Except that it was all a dream. For six weeks our two major parties have been playing the charade of talking ‘in good faith’ about finding a compromise solution which would get Mrs May’s Withdrawal Bill through parliament. Both sides have bent over backwards to show their good intentions in order to maintain the fiction of their particular indivisibilities. But as long as the parties refuse to face the facts of their own internal divisions, our politics will soon erupt once more into its full blown awfulness. We are no nearer a cure. The problems remain. 
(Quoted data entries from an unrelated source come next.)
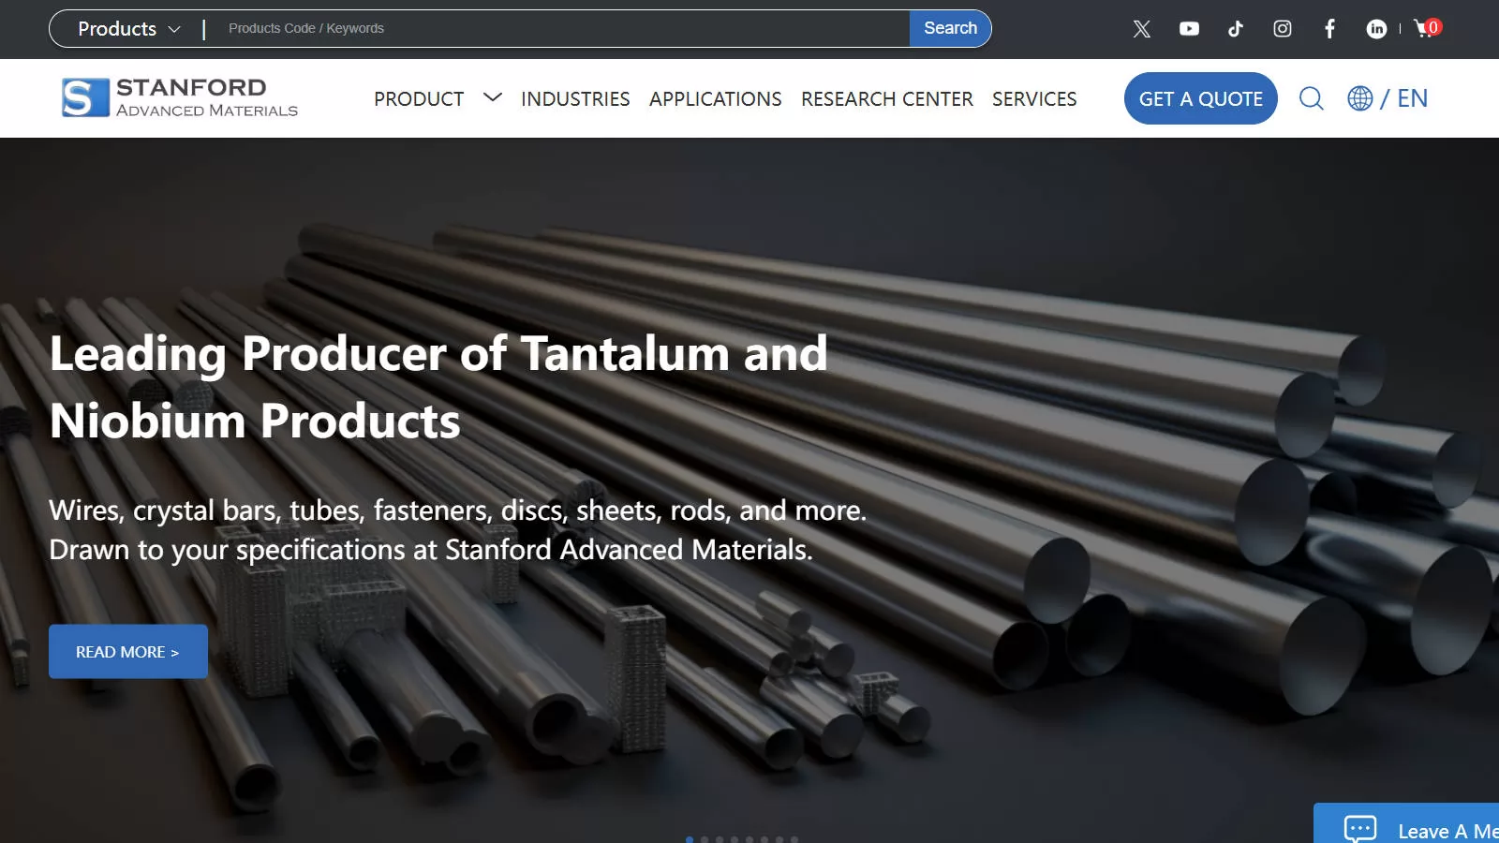
Task: Go to Stanford Advanced Materials logo home
Action: tap(180, 98)
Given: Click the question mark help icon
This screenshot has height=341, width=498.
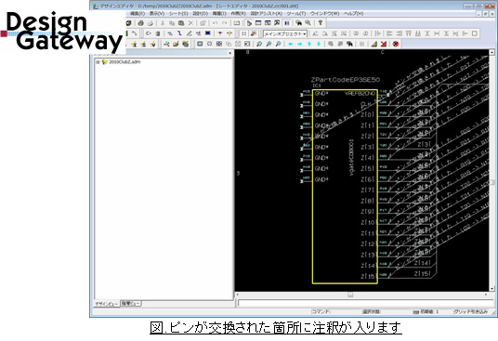Looking at the screenshot, I should point(321,23).
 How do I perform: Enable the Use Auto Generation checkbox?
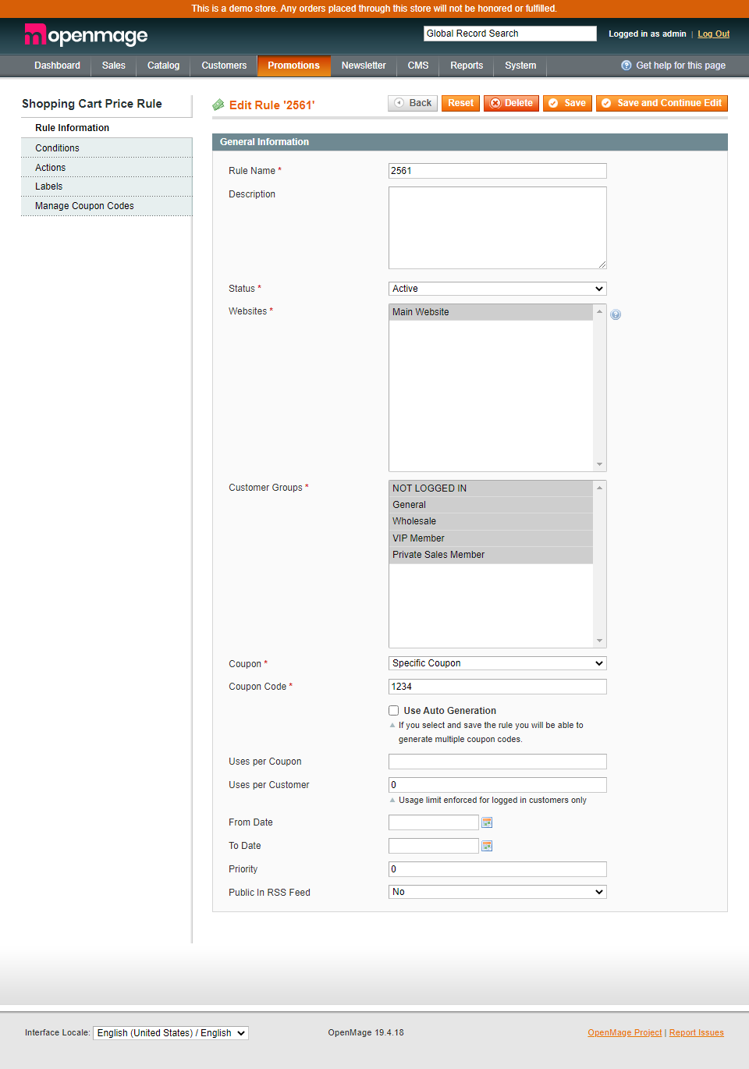394,710
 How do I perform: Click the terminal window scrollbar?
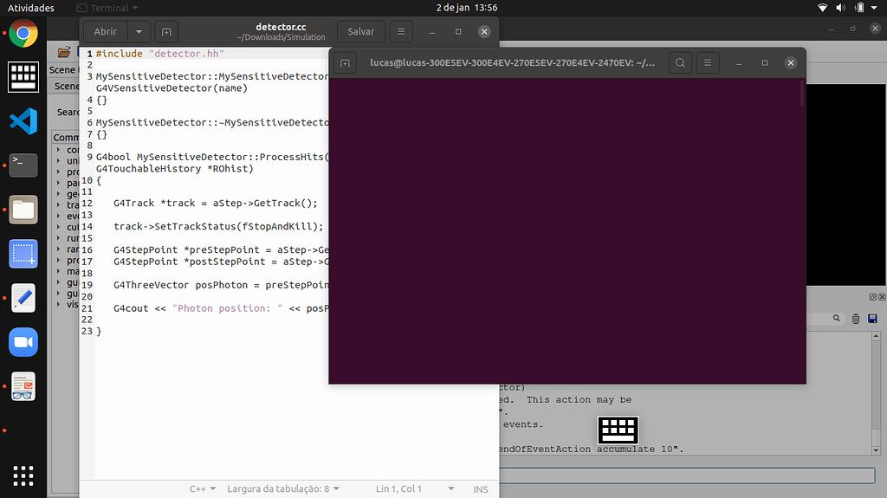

James, your party and Labour are living in the past, pretending that your old values are still relevant to everyone in each of your parties. You cannot admit that, whether we like it or not, Europe is now the crunch point for the nation. The blockage in parliament is due to the fact that your party values do not reflect this. Many of your members are being whipped against their own dispositions.  The Tories continue to represent the nostalgia of its ageing grass roots membership and Labour continues to fight for its out dated dream of a socialist utopia. With this fixation on party loyalty the national interest is being ignored at best and trashed at worst. 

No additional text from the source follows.